Opinion
No. 68.
Submitted October 26, 1899. Decided December 4, 1899.
The collection of taxes under the authority of a State will not be enjoined by a court of the United States on the sole ground that the tax is illegal; but it must appear that the party taxed has no adequate remedy by the ordinary processes of the law, and that there are special circumstances bringing the case within some recognized head of equity jurisdiction. In Texas the law is established that when a person, by the compulsion of the color of legal process, or of seizure of his person or goods, pays money unlawfully demanded, he may recover it back. Inasmuch as the bill in this case contains nothing to indicate inability on the one hand to pay the franchise tax in question, or, on the other, to respond in judgment if it were found to have been illegally exacted, and sets up no special circumstances justifying the exercise of equity jurisdiction other than consequences which complainant can easily avert without loss or injury, the court holds that the bill cannot be sustained.
Mr. F.E. Albright, Mr. L.A. Smith and Mr. Drew Pruit for appellant.

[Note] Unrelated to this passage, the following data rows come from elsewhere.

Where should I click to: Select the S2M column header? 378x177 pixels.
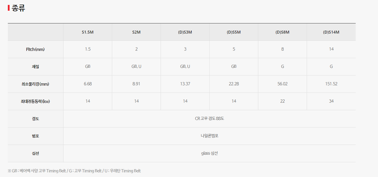136,32
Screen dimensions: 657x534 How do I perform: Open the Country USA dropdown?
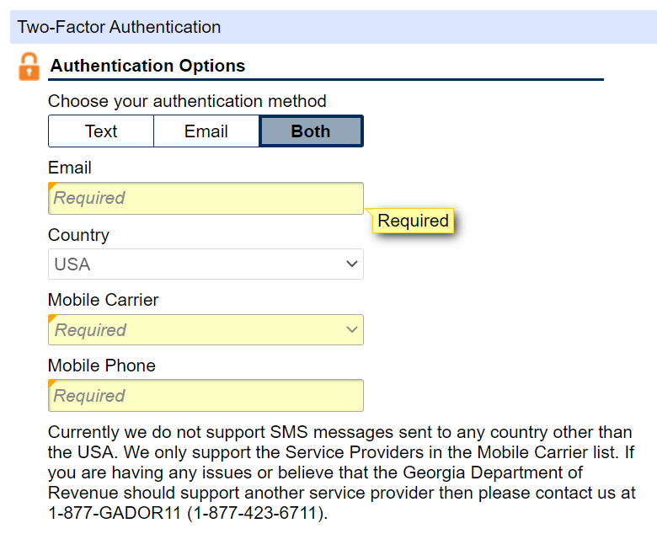pyautogui.click(x=206, y=264)

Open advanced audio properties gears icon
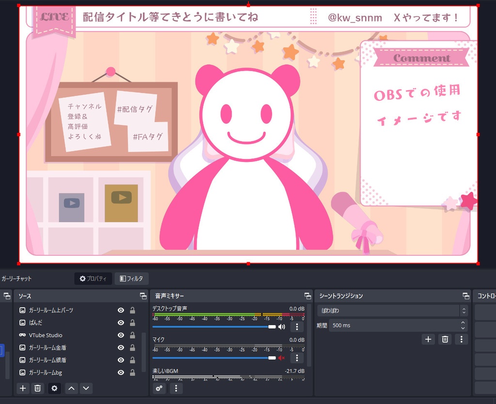(x=159, y=388)
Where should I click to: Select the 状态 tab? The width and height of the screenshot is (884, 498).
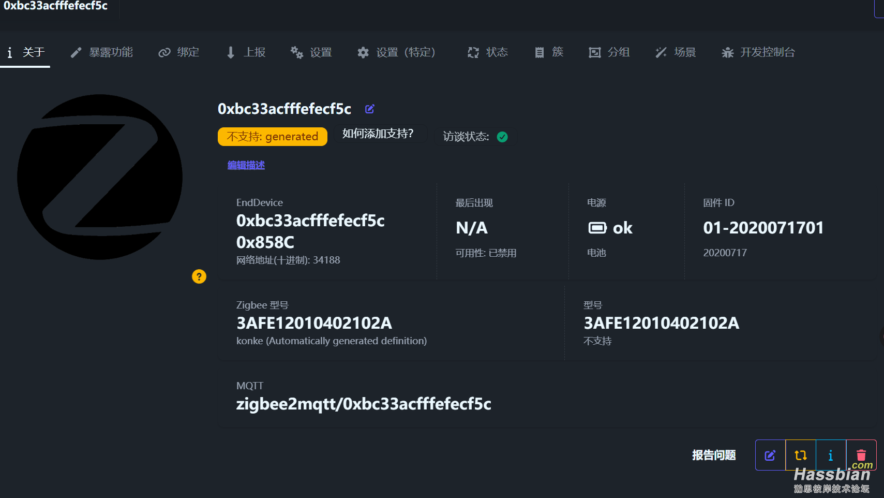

Mr. M.M. Crane, Attorney General of the State of Texas, and Mr. T.A. Fuller for appellee.
The rule is that the collection of taxes under state authority will not be enjoined by a court of the United States on the sole ground that the tax is illegal, but it must appear that the party taxed has no adequate remedy by the ordinary processes of the law, and that there are special circumstances bringing the case within some recognized head of equity jurisdiction. Pittsburg c. Railway v. Board of Public Works, 172 U.S. 32; Shelton v. Platt, 139 U.S. 591; Dows v. Chicago, 11 Wall. 108, 112.
In Dows v. Chicago, which has been frequently cited with approval, it was said by Mr. Justice Field, speaking for the court:
"The party of whom an illegal tax is collected has ordinarily ample remedy, either by action against the officer making the collection or the body to whom the tax is paid. Here such remedy existed. If the tax was illegal, the plaintiff protesting against its enforcement might have had his action, after it was paid, against the officer or the city to recover back the money, or he might have prosecuted either for his damages. No irreparable injury would have followed to him from its collection. Nor would he have been compelled to resort to a multiplicity of suits to determine his rights."
These decisions are in harmony with the sixteenth section of the judiciary act of 1789, now section 723 of the Revised Statutes, which declared the rule as then, and still existing, that "suits in equity shall not be sustained in either of the courts of the United States in any case where a plain, adequate and complete remedy may be had at law."
And on principle, the interference of the courts of the United States by injunction with the collection of state taxes, or with state administration of matters of internal police, can only be justified in a plain case not otherwise remediable.
The grievance complained of in this case is that the Arkansas corporation entered on the transaction of business in Texas at a time when the annual franchise or license tax was ten dollars, and that it is now required to pay two hundred and five dollars, by a subsequent law, which, it alleges, is unconstitutional.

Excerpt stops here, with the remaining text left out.